* ENTRIES *
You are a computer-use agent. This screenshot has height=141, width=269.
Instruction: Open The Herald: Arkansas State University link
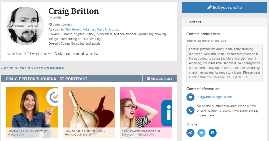(x=92, y=30)
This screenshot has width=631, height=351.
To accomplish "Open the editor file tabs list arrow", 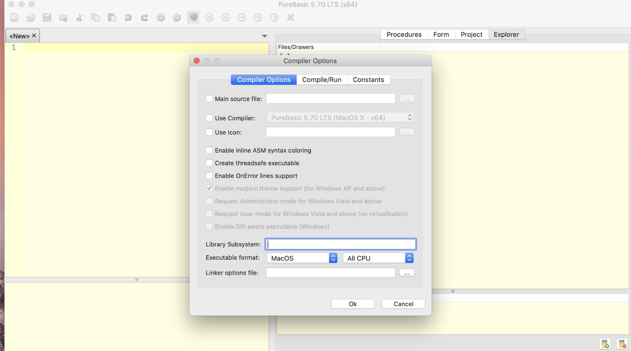I will coord(264,36).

* INSTRUCTIONS FOR THE TASK *
Tally the lines in the entries above that contain the word "width" and reply with the number alone.

* ANSWER TO THE EXERCISE *
2